Fifteen years after the MCBT was established to conserve the three species of Indian crocodilians — which were then on the brink of extinction — its trustees decided to expand its reach to the study and conservation of all reptiles.
Through animal exchanges with zoos in several countries, they now have a collection of 15 of the world’s 23 species of crocodilians. One of the most important reptile repositories in the world, it is also one of the first zoos where the gharial, a fish-eating crocodile native to the Indian subcontinent, and red-crowned roof turtle were bred; both in the Critically Endangered category of the IUCN’s Red List.
“Besides carrying out captive breeding of endangered gharials and turtles as part of their conservation efforts, MCBT also collaborates with the Irulas Snake-Catchers’ Cooperative,” said Dr Chitralekha Ramachandran, zoologist and academician.“With licenses from the Wildlife Department, they supply snakes, extract and freeze-dry venom. The Irulas also help in conservation of snakes.”
The Irulas are a Dravidian (south Indian) tribe who are also referred to as ‘forest scientists’. Their knowledge and use of food and medicine comes entirely from their tribal roots, which they still keep alive.
Dr Ramachandran believes that the government should collaborate with conservation centers like the MCBT to mitigate human-crocodile conflict.
“The forest department should monitor the illegal trafficking of turtles and tortoises. Also, fisherfolk should be encouraged to use turtle excluder devices during fishing to prevent turtle injury and death.”
“Environment Impact Assessments become meaningful and forest preservation takes precedence when conservation laws are enforced and protected areas are respected,” said Zai.

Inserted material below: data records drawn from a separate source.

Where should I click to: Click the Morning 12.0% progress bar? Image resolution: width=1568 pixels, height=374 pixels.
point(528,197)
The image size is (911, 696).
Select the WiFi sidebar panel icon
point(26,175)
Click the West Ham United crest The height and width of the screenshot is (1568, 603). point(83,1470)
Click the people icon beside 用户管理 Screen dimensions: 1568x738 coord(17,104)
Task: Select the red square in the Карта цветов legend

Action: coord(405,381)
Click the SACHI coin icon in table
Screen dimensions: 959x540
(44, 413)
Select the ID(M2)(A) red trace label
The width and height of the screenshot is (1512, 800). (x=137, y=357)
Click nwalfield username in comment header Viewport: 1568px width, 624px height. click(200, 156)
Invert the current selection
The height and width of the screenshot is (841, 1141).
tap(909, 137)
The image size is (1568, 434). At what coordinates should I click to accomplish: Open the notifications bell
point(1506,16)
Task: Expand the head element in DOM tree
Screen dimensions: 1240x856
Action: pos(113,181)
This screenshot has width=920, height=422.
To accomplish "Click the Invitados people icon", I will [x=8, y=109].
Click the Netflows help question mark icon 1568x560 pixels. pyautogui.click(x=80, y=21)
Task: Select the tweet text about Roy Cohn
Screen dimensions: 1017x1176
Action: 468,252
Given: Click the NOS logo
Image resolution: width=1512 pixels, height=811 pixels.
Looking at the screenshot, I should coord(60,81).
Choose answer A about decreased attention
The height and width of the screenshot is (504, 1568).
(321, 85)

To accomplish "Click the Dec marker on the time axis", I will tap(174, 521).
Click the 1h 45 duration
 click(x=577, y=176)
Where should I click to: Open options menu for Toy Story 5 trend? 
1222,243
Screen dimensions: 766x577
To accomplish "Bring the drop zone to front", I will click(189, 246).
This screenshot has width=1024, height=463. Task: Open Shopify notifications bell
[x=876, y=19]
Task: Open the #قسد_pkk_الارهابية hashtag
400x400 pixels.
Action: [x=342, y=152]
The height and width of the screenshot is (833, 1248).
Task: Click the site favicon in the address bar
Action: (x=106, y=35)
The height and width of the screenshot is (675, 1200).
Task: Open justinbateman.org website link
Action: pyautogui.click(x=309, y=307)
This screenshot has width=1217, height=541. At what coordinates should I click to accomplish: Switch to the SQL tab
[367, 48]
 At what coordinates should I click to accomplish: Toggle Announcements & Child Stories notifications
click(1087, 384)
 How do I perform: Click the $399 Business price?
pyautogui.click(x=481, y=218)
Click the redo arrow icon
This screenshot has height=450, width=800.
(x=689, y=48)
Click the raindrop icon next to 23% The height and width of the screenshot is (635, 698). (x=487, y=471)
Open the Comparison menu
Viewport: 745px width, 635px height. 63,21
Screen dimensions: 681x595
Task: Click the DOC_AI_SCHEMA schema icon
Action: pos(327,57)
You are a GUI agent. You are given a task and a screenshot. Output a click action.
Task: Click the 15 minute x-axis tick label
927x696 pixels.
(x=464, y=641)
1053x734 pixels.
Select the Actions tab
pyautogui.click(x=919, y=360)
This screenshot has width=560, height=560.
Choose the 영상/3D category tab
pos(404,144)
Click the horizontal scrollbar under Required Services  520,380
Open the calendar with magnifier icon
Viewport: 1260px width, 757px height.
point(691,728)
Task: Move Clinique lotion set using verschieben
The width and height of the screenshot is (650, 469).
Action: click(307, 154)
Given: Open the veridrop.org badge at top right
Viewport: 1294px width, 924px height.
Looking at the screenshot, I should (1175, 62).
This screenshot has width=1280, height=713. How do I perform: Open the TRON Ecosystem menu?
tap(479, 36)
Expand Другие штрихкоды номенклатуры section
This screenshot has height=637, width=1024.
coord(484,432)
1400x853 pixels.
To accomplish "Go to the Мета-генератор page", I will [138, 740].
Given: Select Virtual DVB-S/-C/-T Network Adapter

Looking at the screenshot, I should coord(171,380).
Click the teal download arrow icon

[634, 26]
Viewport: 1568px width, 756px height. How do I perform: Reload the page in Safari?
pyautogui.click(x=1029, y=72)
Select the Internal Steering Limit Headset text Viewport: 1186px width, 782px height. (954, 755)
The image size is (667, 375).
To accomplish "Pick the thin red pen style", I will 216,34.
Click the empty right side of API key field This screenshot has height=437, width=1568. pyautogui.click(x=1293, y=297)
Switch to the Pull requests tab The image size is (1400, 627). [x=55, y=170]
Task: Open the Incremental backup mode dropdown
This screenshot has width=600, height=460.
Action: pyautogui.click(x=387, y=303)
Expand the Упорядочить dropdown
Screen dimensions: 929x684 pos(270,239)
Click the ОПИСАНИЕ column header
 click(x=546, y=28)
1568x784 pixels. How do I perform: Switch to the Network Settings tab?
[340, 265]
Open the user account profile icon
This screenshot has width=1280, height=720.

“Our long-standing dream is to have ‘Friends of the Croc Bank’ clubs in India and abroad, which will support our work and aspirations. This would include fundraising, linking with other zoos, and publicizing the zoo and its exhibits. But it’s a big project and would need a committed band of ‘herp-fans’.”
Dr Ramachandran believes that involving students is another way forward to promote reptile conservation.
“College students are given an opportunity to volunteer at MCBT for a couple of years to learn about different reptiles and conservation programs.MCBT also organizes herpetology workshops.”